■ What to do ■
Only one stretch of the records below should be repeated. It starts with the line containing "Enable the 日光路径 checkbox" and goes on through the line containing "Open Dylan Foster", exactly as written.

-=-=-

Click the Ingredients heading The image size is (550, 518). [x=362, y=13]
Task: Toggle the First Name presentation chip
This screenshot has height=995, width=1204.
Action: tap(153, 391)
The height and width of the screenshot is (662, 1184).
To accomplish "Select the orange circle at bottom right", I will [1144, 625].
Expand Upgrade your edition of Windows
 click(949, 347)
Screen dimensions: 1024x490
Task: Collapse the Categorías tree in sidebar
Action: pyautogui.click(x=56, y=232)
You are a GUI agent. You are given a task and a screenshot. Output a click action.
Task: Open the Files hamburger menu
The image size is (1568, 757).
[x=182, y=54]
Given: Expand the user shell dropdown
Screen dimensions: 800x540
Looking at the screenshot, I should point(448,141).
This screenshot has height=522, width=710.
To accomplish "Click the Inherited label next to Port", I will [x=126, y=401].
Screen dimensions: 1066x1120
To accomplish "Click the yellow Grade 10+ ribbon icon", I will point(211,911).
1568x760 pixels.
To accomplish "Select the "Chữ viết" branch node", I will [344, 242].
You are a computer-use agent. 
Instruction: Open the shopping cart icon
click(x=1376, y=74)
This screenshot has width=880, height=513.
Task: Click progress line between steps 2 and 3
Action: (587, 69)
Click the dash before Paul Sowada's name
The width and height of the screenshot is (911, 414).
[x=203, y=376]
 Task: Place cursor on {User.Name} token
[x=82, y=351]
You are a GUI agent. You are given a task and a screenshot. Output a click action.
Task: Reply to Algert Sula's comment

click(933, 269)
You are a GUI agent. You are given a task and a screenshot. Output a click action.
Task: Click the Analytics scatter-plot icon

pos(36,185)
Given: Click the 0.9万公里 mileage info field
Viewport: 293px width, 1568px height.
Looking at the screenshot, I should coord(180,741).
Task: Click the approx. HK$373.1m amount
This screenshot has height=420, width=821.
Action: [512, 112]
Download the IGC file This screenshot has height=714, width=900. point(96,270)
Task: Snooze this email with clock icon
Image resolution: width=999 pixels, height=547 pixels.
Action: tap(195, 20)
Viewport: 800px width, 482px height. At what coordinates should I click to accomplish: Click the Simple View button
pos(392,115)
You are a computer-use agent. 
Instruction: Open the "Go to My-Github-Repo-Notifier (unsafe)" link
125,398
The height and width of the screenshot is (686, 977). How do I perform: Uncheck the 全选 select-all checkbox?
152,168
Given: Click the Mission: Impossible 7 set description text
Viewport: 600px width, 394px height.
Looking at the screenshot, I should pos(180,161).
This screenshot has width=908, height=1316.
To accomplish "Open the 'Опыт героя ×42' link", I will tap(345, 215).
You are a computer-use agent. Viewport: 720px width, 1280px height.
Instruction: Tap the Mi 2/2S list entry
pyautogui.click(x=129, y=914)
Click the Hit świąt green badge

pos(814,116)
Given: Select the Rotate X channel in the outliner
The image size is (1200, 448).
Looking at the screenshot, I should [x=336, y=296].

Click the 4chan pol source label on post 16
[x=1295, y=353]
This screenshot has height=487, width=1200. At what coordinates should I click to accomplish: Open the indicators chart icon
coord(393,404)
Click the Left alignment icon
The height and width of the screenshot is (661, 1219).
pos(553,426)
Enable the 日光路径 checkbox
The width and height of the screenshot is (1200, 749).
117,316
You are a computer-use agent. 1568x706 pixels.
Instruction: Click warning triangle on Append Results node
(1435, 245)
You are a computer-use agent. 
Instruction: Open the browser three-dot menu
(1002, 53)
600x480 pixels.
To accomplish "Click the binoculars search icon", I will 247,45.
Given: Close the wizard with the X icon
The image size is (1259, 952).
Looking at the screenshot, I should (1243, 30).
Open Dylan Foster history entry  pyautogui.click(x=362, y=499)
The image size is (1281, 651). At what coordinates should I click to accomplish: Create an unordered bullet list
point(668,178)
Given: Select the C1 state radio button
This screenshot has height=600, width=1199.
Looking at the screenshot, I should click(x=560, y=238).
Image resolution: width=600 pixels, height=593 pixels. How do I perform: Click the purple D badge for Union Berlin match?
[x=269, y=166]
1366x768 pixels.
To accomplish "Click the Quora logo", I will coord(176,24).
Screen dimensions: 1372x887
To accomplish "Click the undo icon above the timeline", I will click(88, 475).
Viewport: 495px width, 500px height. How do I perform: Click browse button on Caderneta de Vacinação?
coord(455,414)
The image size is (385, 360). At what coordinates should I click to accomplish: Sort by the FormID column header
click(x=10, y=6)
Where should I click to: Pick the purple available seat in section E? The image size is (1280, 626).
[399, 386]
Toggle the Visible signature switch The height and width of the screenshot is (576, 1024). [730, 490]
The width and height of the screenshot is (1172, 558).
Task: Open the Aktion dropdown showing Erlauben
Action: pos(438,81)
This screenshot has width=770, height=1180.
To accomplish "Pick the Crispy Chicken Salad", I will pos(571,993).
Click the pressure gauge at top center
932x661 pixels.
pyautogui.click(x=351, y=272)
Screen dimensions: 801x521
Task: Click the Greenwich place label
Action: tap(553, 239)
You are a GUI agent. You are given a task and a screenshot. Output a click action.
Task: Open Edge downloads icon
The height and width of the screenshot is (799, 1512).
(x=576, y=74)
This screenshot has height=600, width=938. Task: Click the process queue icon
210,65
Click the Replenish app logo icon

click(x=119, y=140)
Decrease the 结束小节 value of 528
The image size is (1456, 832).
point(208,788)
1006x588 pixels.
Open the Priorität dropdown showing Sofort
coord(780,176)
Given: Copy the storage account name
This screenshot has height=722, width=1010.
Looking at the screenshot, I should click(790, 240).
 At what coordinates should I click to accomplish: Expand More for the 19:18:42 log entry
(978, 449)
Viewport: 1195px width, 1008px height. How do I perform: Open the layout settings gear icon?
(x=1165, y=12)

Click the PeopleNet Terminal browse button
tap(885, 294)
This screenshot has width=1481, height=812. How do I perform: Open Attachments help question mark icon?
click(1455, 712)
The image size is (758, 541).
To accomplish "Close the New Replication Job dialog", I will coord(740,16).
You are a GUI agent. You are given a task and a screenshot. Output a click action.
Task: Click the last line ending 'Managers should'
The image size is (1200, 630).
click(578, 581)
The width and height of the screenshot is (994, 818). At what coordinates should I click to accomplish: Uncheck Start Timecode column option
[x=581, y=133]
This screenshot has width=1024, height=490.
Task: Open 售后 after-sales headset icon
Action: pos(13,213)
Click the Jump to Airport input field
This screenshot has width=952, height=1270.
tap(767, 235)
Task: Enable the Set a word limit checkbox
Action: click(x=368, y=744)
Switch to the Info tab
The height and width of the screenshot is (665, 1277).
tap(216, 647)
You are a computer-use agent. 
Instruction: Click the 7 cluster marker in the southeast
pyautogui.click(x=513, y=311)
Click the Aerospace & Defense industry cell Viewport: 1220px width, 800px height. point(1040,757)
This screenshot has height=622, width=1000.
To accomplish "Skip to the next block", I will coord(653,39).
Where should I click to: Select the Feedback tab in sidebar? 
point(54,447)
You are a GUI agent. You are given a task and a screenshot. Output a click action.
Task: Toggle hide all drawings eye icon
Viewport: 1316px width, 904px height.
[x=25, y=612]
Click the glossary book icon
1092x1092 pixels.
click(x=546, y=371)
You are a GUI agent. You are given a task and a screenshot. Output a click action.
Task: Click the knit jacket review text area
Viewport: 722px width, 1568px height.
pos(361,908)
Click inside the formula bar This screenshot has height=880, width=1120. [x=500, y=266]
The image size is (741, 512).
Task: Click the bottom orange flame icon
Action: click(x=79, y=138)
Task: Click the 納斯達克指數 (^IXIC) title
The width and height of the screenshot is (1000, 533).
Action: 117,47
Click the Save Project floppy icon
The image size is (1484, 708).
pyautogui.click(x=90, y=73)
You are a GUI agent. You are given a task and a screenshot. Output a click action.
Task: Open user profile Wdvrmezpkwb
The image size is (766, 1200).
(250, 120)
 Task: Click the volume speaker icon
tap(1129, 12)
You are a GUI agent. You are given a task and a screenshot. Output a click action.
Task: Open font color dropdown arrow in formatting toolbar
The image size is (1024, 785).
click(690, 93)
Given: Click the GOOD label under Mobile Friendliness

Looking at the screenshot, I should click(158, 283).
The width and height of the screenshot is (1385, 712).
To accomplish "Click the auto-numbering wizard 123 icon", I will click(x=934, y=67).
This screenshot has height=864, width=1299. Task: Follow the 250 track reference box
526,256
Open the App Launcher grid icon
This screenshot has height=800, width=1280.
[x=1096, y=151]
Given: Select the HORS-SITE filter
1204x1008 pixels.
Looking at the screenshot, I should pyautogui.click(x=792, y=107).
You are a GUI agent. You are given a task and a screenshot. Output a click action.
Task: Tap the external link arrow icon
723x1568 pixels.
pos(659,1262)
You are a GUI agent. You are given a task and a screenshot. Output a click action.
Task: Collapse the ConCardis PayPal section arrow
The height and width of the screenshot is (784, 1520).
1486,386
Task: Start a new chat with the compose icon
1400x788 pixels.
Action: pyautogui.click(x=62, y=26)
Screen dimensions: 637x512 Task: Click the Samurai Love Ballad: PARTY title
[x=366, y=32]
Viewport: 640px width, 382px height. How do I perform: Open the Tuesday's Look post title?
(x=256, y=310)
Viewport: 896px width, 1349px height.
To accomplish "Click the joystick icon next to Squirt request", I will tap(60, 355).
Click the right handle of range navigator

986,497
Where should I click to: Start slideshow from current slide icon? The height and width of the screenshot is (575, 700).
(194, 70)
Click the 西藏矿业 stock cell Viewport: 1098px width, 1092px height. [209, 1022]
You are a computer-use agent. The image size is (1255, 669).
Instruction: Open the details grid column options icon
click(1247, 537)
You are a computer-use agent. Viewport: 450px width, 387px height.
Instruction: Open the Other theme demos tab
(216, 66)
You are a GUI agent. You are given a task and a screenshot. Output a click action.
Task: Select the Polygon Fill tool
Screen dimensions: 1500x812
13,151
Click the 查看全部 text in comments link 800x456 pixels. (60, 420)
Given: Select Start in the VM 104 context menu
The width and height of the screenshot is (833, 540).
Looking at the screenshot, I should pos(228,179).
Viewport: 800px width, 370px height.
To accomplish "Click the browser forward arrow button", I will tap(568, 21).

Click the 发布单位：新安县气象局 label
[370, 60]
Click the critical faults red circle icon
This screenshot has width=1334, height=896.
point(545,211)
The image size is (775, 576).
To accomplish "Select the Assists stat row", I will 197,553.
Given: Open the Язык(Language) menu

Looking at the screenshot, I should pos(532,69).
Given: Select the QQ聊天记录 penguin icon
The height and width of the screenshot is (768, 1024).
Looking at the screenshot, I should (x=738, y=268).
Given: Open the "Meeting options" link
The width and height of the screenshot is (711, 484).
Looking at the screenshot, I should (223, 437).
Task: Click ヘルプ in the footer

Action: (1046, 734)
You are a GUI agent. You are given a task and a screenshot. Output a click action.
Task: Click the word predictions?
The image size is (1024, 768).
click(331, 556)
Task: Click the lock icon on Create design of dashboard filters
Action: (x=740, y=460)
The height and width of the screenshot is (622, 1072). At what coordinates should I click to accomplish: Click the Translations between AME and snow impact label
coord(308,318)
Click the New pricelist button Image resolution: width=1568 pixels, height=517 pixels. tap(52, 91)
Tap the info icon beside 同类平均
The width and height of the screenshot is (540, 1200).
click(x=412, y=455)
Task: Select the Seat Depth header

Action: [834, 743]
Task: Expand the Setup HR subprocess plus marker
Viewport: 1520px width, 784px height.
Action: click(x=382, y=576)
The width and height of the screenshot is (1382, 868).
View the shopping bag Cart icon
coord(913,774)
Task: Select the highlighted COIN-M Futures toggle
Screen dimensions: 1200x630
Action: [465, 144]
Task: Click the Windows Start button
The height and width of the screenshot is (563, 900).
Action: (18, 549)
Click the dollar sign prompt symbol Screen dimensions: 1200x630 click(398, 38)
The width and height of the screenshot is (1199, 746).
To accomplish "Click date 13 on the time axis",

-=-=-

■ Your response ■
Enable the 日光路径 checkbox
The width and height of the screenshot is (1200, 749).
117,316
You are a computer-use agent. 1568x706 pixels.
Instruction: Click warning triangle on Append Results node
(1435, 245)
You are a computer-use agent. 
Instruction: Open the browser three-dot menu
(1002, 53)
600x480 pixels.
To accomplish "Click the binoculars search icon", I will 247,45.
Given: Close the wizard with the X icon
The image size is (1259, 952).
Looking at the screenshot, I should (1243, 30).
Open Dylan Foster history entry  pyautogui.click(x=362, y=499)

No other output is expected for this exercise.